Добавить в цитаты Настройки чтения

Страница 82 из 100



Конечно, я отправился на эту выставку и уже через день-другой звонил Дорошу:

— Не лучше ли нам, Ефим Яковлевич, написать такое письмо вместе?

— Извольте, — ответил он.

Вот тогда-то произошла та самая встреча у меня дома. Открыв дверь, я увидел небольшого, какого-то легкого человека, одетого аккуратно и даже щеголевато. Высокая черная шапка пирожком, модное коротенькое пальто. Через очки смотрят внимательные, пожалуй, даже несколько колючие глаза. Кажется, от его взгляда не ускользнула ни одна из книг на моих полках. А для того, чтобы увидеть, что я — еще молодой машинописен, не нужно было и особенной проницательности.

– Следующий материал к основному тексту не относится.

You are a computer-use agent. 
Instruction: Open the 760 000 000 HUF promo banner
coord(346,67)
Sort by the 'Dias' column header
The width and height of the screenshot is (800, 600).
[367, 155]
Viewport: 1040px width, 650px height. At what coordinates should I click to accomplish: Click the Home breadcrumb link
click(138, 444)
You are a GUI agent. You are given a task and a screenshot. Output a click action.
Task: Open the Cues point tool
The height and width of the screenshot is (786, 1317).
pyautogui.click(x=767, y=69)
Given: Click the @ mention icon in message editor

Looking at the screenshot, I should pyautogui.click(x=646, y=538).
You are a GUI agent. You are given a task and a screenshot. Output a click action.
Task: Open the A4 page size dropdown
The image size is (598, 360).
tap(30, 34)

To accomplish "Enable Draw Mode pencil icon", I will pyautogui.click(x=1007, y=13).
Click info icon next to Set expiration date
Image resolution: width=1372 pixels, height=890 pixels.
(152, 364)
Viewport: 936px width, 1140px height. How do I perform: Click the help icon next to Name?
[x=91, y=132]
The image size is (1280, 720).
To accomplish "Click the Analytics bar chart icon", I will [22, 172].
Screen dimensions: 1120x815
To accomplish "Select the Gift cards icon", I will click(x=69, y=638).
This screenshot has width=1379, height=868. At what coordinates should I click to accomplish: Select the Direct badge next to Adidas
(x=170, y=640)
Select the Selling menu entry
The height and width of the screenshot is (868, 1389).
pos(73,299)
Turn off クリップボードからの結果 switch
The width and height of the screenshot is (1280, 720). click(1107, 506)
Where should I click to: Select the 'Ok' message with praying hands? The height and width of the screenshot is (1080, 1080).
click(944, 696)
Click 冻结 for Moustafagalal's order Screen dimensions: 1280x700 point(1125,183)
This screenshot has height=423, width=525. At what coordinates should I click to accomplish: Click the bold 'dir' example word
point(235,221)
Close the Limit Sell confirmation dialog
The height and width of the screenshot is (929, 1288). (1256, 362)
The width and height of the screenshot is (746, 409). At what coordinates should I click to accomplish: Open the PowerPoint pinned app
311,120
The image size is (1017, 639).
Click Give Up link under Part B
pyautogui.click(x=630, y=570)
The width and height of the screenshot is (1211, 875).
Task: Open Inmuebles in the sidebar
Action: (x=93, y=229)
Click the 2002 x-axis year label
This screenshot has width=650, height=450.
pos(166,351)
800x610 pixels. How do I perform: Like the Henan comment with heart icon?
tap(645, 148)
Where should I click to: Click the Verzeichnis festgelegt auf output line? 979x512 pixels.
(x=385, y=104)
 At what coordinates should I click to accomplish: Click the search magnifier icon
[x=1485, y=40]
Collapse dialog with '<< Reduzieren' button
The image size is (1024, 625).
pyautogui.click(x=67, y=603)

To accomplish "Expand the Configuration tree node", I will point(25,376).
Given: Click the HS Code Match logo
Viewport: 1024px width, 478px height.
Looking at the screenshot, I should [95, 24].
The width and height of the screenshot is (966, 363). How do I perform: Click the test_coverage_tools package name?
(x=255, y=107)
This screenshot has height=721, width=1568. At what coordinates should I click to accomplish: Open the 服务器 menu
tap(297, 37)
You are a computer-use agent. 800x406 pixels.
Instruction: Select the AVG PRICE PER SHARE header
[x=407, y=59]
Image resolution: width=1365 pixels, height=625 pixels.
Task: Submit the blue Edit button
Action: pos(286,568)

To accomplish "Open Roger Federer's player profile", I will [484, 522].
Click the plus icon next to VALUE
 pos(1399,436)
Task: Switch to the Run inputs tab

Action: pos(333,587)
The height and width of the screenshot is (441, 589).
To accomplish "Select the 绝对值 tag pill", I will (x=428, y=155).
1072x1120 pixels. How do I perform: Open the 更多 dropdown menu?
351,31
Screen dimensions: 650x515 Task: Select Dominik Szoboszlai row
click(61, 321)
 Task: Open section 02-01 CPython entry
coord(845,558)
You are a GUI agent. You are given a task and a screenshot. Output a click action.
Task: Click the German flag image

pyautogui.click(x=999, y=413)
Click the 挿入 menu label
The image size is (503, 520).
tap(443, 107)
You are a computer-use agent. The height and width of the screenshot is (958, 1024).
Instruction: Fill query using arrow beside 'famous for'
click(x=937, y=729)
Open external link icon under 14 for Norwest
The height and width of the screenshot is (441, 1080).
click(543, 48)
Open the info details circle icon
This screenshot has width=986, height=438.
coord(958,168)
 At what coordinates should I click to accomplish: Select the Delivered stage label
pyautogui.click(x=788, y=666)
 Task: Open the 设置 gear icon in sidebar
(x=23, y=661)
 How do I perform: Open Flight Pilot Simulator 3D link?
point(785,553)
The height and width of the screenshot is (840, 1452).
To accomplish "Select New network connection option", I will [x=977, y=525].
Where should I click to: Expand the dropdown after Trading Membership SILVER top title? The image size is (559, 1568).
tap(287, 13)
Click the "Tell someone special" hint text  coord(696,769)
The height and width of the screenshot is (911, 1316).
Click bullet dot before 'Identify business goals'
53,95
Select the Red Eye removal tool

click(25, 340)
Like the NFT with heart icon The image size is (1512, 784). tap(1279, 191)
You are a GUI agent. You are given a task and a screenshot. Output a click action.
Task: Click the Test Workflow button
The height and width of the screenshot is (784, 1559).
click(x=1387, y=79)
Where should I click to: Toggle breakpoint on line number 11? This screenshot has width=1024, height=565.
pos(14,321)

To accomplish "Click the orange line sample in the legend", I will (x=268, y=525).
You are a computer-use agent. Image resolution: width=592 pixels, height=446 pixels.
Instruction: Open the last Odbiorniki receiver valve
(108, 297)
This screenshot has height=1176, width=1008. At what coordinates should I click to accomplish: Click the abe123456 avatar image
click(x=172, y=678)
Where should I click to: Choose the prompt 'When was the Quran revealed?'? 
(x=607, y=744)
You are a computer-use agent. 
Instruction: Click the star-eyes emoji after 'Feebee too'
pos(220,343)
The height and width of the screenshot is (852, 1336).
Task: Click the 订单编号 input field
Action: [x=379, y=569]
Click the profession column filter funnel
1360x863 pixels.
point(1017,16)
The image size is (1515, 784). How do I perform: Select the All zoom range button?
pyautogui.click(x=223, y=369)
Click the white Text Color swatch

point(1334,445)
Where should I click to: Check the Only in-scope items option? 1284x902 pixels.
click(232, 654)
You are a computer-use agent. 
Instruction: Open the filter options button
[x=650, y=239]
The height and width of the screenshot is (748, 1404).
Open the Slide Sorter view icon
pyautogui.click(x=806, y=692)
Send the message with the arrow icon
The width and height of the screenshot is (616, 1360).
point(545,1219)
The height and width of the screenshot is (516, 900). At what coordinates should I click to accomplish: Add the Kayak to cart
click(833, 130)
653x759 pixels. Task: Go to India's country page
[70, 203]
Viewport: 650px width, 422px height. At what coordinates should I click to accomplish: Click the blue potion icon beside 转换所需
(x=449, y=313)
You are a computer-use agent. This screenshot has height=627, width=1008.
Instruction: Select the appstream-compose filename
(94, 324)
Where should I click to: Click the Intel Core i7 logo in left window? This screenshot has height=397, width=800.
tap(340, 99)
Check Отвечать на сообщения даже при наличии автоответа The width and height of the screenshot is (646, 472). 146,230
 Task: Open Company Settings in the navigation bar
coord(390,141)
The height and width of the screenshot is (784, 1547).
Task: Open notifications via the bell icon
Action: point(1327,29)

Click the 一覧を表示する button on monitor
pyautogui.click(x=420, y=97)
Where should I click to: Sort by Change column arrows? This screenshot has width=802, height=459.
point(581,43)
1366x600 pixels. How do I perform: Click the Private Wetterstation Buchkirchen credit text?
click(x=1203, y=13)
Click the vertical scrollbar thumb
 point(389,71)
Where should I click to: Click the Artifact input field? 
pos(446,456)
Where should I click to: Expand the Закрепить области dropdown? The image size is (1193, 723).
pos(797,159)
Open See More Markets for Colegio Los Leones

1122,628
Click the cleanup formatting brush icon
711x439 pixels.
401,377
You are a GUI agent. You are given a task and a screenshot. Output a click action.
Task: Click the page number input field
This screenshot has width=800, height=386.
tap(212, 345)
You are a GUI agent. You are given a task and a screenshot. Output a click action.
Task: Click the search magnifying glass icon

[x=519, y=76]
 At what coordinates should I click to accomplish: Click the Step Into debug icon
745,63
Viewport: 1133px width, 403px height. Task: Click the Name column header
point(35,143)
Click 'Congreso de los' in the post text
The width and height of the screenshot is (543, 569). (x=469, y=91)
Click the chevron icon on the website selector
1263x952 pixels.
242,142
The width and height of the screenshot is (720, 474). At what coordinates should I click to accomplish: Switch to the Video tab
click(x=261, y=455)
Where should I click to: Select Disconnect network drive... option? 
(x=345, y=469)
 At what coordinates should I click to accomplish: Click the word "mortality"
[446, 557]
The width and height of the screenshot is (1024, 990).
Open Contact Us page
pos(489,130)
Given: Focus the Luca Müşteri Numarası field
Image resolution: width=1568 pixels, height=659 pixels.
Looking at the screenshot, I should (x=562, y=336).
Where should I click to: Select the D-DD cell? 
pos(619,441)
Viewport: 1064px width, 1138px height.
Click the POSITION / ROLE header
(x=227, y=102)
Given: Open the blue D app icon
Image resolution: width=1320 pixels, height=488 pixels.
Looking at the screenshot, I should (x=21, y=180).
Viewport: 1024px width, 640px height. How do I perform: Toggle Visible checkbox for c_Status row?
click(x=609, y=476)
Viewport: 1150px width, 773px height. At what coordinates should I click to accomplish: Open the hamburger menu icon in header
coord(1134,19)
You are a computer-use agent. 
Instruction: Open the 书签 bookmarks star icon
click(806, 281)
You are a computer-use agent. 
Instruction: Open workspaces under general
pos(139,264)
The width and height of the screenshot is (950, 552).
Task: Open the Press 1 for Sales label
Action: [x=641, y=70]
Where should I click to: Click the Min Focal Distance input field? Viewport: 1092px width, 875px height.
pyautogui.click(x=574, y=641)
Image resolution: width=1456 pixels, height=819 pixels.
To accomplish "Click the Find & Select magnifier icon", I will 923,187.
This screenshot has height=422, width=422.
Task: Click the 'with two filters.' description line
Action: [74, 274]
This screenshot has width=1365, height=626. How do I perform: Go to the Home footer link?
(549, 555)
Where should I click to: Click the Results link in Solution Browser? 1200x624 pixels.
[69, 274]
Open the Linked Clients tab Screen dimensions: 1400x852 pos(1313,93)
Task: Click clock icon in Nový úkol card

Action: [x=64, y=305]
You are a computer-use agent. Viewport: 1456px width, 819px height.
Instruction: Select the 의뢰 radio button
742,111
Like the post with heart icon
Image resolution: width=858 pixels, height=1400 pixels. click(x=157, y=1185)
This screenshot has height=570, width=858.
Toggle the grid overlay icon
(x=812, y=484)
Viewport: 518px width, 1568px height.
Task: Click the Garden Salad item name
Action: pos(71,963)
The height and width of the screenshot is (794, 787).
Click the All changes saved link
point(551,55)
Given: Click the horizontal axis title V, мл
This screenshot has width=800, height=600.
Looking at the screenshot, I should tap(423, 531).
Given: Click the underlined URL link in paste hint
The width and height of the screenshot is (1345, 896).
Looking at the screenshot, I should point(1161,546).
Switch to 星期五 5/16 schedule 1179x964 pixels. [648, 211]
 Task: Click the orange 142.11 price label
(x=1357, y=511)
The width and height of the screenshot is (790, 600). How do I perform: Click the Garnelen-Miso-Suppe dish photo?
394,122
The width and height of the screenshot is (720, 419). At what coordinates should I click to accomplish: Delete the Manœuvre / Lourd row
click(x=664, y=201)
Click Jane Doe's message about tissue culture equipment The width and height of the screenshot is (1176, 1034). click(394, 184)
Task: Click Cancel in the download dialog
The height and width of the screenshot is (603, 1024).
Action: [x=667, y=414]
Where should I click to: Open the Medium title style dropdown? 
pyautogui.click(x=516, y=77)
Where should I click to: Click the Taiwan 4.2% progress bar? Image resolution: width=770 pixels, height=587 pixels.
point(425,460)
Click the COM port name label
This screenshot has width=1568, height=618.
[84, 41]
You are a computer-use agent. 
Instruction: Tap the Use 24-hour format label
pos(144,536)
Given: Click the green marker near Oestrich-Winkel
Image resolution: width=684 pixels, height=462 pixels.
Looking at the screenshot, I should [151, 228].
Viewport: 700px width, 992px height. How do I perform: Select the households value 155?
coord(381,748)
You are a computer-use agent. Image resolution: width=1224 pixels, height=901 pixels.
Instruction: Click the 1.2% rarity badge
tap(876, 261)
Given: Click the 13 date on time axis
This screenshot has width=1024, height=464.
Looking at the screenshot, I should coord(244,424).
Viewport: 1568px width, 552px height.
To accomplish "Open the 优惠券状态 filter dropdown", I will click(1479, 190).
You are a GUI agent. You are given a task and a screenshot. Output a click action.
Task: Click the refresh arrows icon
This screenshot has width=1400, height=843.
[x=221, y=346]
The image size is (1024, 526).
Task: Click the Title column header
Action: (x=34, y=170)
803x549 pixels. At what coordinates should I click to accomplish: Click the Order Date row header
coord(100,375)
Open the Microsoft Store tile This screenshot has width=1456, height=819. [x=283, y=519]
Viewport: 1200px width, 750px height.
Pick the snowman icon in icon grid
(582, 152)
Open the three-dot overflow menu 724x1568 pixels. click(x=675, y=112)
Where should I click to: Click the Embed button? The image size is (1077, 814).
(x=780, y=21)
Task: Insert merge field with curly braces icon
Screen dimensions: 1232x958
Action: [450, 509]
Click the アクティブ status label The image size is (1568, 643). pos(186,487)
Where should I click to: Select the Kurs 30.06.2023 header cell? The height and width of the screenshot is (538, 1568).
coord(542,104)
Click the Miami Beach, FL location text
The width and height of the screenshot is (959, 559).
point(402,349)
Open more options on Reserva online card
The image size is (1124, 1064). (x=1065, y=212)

— У вас — портативка! — сказал он несколько разочарованно. — Машинки — это, знаете ли, моя страсть. Я готов их коллекционировать. Пишу, с точки зрения профессиональных машинисток, ужасно — одним пальцем, но быстро; и мало ошибаюсь. Да вы еще не умеете определять конец листа! Ничего, скоро привыкнете — не будете строчки считать!

Едва мы закончили письмо, как он простился, не дав ничем себя угостить. Сослался, конечно, на неотложные дела.

Но с тех пор знакомство уже не прерывалось. Мы звонили друг другу по телефону, и надо сказать, когда меня спрашивал Дорош, домашние не без иронии подвигали мне стул, предлагая устроиться поудобнее, — коротких разговоров у нас не получалось. Я гордился и до сих пор горжусь, что Ефим Яковлевич охотно пользовался моей скромной библиотекой, обращался иногда за справками. Одна из справок окончательно нас сблизила.

— Скажите, Нахабна, в которой останавливался Василий Третий по дороге из Троицы в Волок Дамский, это не Нахабино?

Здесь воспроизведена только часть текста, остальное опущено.